Talking to Kids About Aids

AIDS is one of humanity’s biggest problems today.

According to the UNAIDS and WHO (World Health Organization) July 2008 Report, in 2007, the facts are alarming:

32.9 million adults (aged 15+) and children living with HIV/AIDS.

2.7 million new HIV infections among adults (aged 15+) and children.

2.0 million adult (aged 15+) and child deaths due to AIDS.

2.0 million children (15) living with HIV/AIDS.

50% percent of adults (age 15+) living with HIV/AIDS are women.

0.6% prevalence among young women (aged 15-24).

Among men, it is 0.8%.

Among women, it is 0.4%.

It is very important that kids are well informed about this disease – a disease we have yet to find a cure for.

Parents have difficulty discussing AIDS with their kids because it will naturally lead to the topic of sex. They are afraid it may be too soon for them to talk to their kids about it. Or that talking about it will encourage children to experiment early.

Statistics show that talking to kids properly about sex and AIDS has a lot of benefits:

Talking to your kids about HIV and AIDS increases the likelihood of delaying sex. It also discourages them from engaging in unsafe behavior.

Discussing AIDS and HIV lowers the likelihood of unprotected sex. Teens are three times more likely to use a condom if the topic of using condoms is discussed before they had sex.

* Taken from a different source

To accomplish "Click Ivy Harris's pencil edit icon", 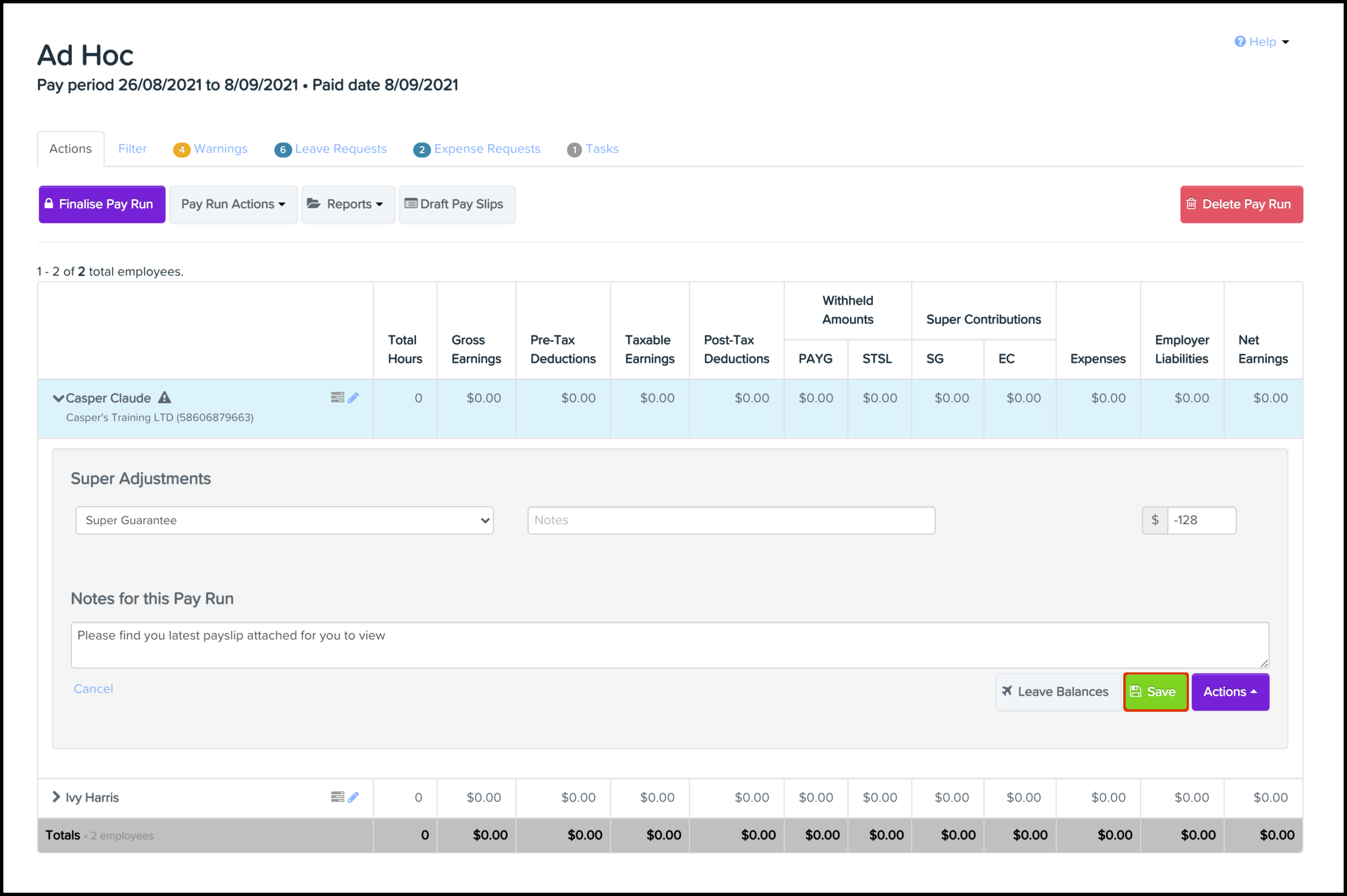I will point(353,797).
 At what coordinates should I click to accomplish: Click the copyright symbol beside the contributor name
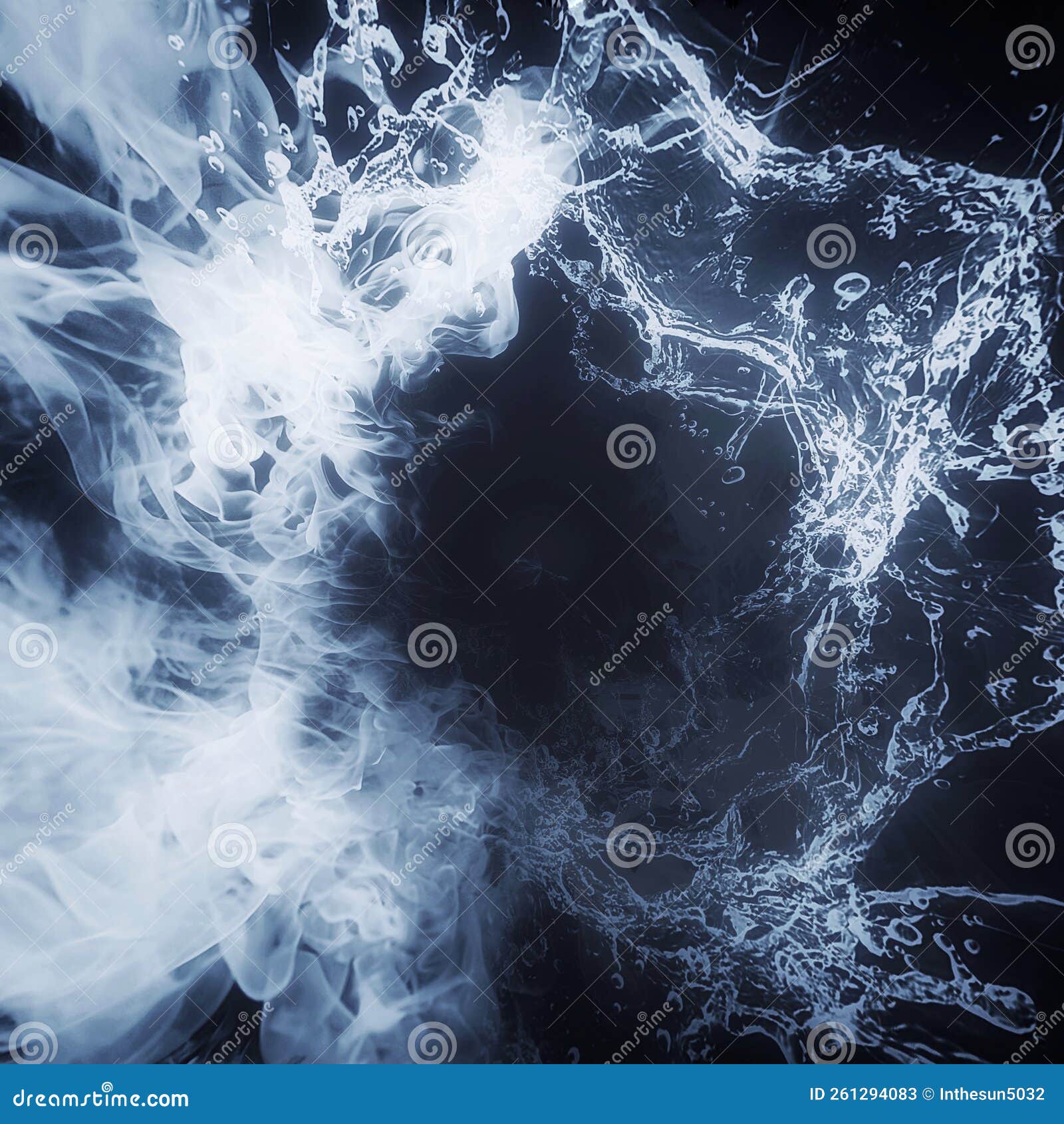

Teens who talk about sex with their parents are seven times more likely to be comfortable about discussing HIV and AIDS with their partner.

Before starting your conversation, first you must set the right tone. Begin with discussions about body parts. After that, you can get started with the more sensitive aspects.

Teach your kids that it’s okay to say no respectfully. This will not only help them know what to do when that moment comes, it will also help them gain the confidence to say no to other irresponsible behavior such as smoking, drinking and doing drugs.

Also make your kids appreciate and see the importance of having a healthy body

Some tips for talking with kids about sex and AIDS

Talking about sex and AIDS is not a one-time session. For one, it’s too much to digest for young minds. Having a number of discussions also allows you to gauge how much your child has learned and understood.

It’s usual to feel uncomfortable talking to your child about sex and AIDS. It helps to be upfront about it.

There are a number of opportune moments to discuss these topics so take advantage of them. It could be condom commercials, public service announcements about HIV-AIDS, childbirth, etc.

During these discussions, give your child your full attention. Ask your child questions to see how much he/she has understood. Check for subtle hints showing that your child doesn’t understand some parts of the discussion or that he/she can’t absorb anymore for now.

If your child asks questions about sex and AIDS and it’s not a good time or not the right place to discuss it, tell them that you’ll discuss it another time at the proper place. Keep your word.

What to say to your kids:

Kids hear a lot of things from other kids. If you hear wrong ideas about HIV-AIDS from your child, correct them right away.

If your child has questions you can’t answer, look it up.

On your first discussion about sex, do not include AIDS right away, that might frighten your kid or give them the wrong idea. Since AIDS is a deadly disease, be prepared to talk about death too.

If you have more than one child, discuss sex and AIDS with them separately to allow for a more age-appropriate discussion. Use simpler terms with the younger kids.